- WHAT YOU HAVE TO DO: Every line below that includes the word "resolution" needs to be copied.

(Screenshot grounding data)
□ □ □ □ □ □ □

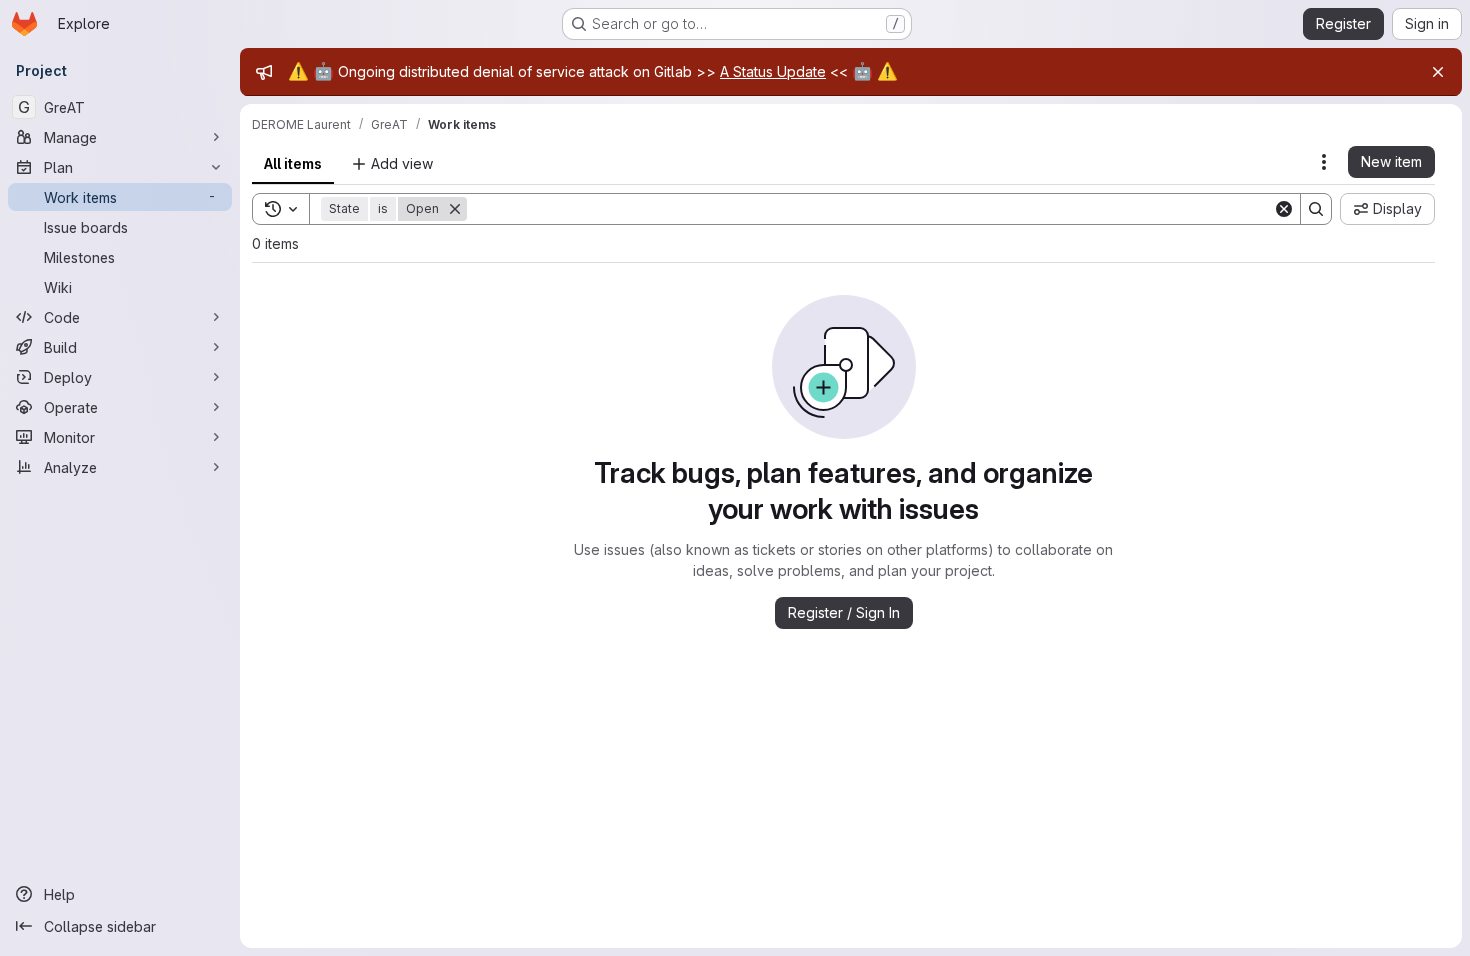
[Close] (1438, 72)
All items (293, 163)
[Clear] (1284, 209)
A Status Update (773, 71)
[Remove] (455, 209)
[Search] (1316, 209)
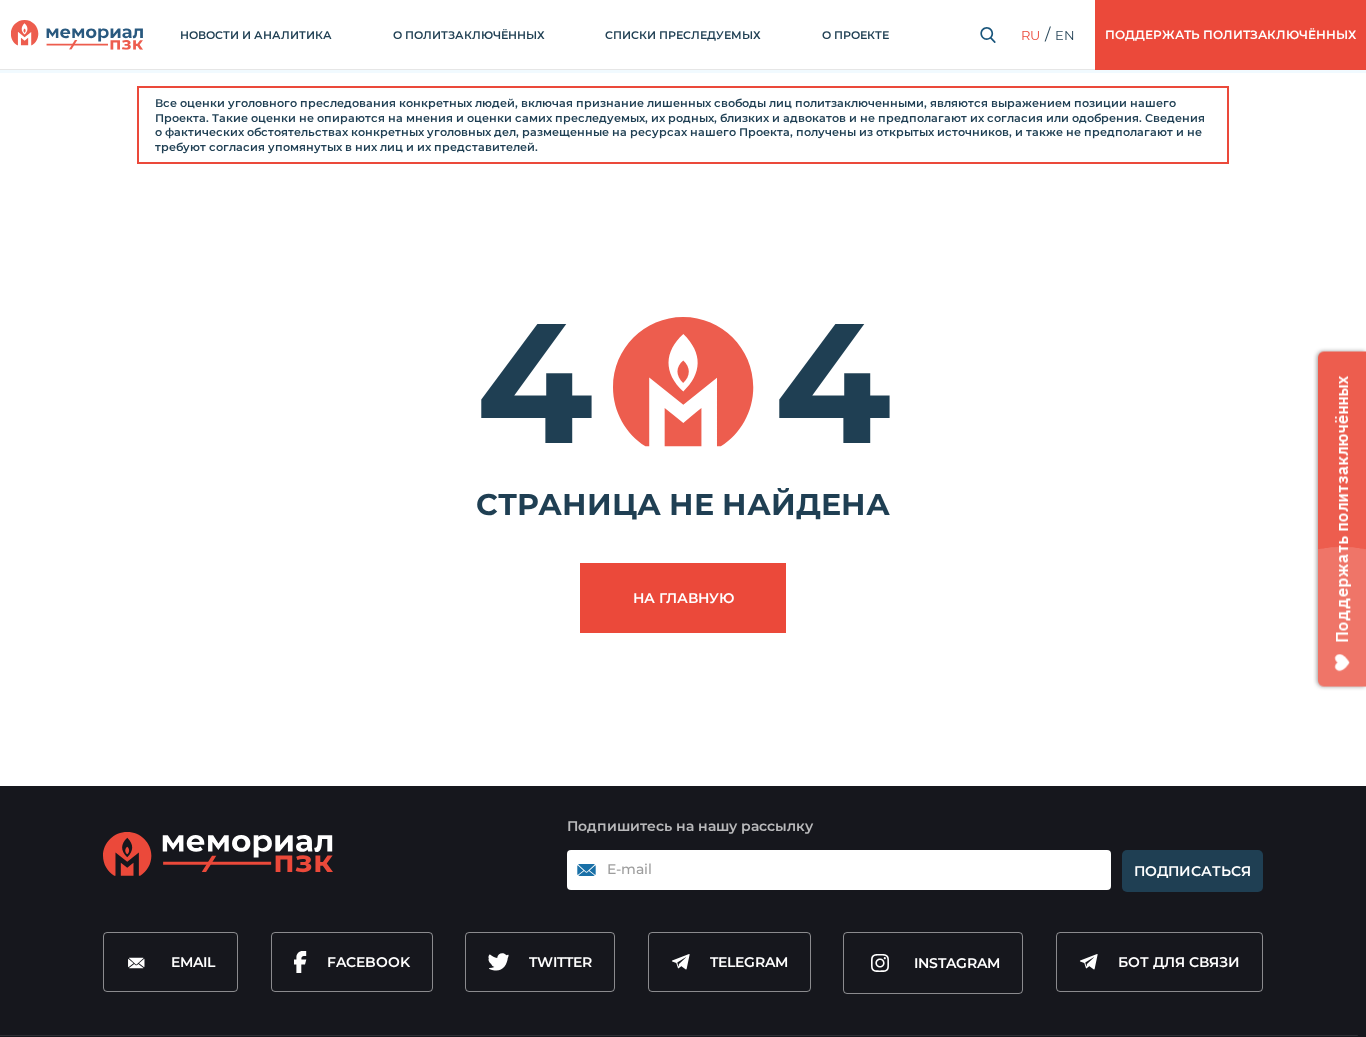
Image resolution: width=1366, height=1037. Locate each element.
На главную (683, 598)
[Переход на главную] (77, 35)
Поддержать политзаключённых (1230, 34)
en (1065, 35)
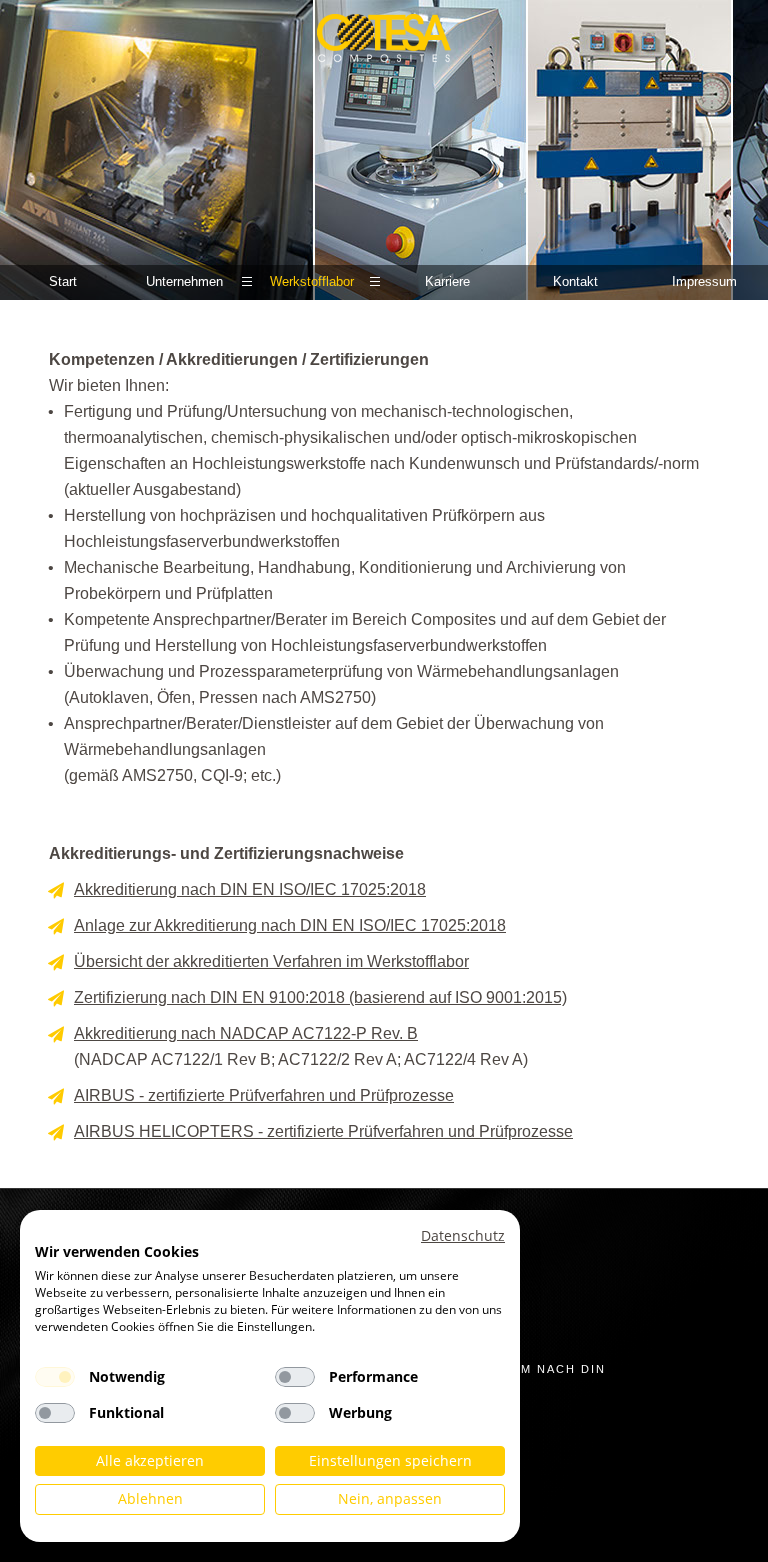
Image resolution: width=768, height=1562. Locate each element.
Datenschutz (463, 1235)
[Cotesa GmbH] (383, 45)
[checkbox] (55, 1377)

□ □ □ □ □ □ □

- SOLUTION TO THIS TASK:
Image resolution: width=1366, height=1037. Locate each element.
Image resolution: width=768, height=1562. Locate each element.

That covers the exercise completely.